La comunità cristiana dello Yemen sarà sempre più esigua

Tra la guerra civile e la pandemia, il vicario apostolico dell’Arabia meridionale lancia l’allarme per le future conseguenze.

Le fazioni che dal 2014 combattono una guerra civile devastante per lo Yemen hanno ripreso a settembre i colloqui, organizzati a Ginevra, per un possibile cessate il fuoco auspicato dalle Nazioni Unite entro la fine dell’anno. Lo scontro tra la coalizione guidata dall’Arabia Saudita e i ribelli houti ha causato finora oltre 112.000 morti e allo spettro della carestia e delle malattie, dovuto anche agli impegni sugli aiuti umanitari non mantenuti soprattutto da alcuni stati arabi, si aggiungono le criticità causate dalla pandemia.

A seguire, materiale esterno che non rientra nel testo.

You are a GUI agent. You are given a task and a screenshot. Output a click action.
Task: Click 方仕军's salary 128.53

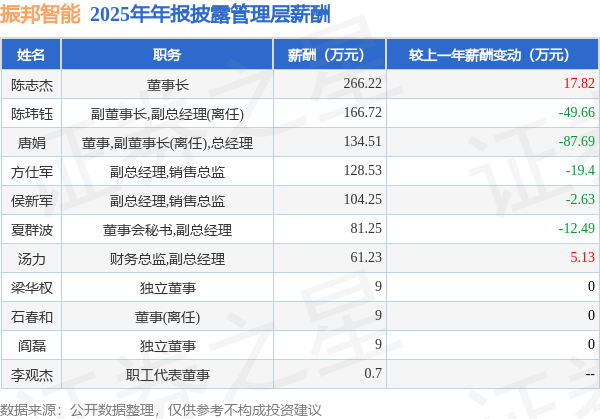pos(362,170)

Intervistato da Vatican News, monsignor Paul Hinder, vicario apostolico dell’Arabia meridionale e amministratore apostolico di quella settentrionale, ha detto che, nella drammatica situazione generale per tutti gli yemeniti, l’esigua minoranza cristiana sta attraversando un periodo ancora più difficile:

«La situazione del Covid-19 ha delle conseguenze che non vediamo ancora, ma è chiaro che il numero dei cristiani, connesso con la situazione generale dei migranti, andrà diminuendo in futuro, perché la situazione economica avrà delle conseguenze. Molta gente ha perso il lavoro e lo perderà ancora. Questo vuol dire che lascerà il Paese e questo ha delle conseguenze per noi, per la dimensione della comunità. Ci sono delle attività che sono ridotte, mancano le persone. Non posso ancora dire quali saranno le conseguenze reali.»

Lo stesso vescovo Hinder non è ancora stato in grado di visitare le comunità cristiane in Bahrain, Kuwait e Qatar. Purtroppo, il nuovo coronavirus ha anche messo un freno a tutto il processo di dialogo interreligioso tra cristianesimo e islam, anche se ci sono stati degli incontri virtuali e l’interesse nel sapere cosa l’altro pensa e crede è maggiore che in passato.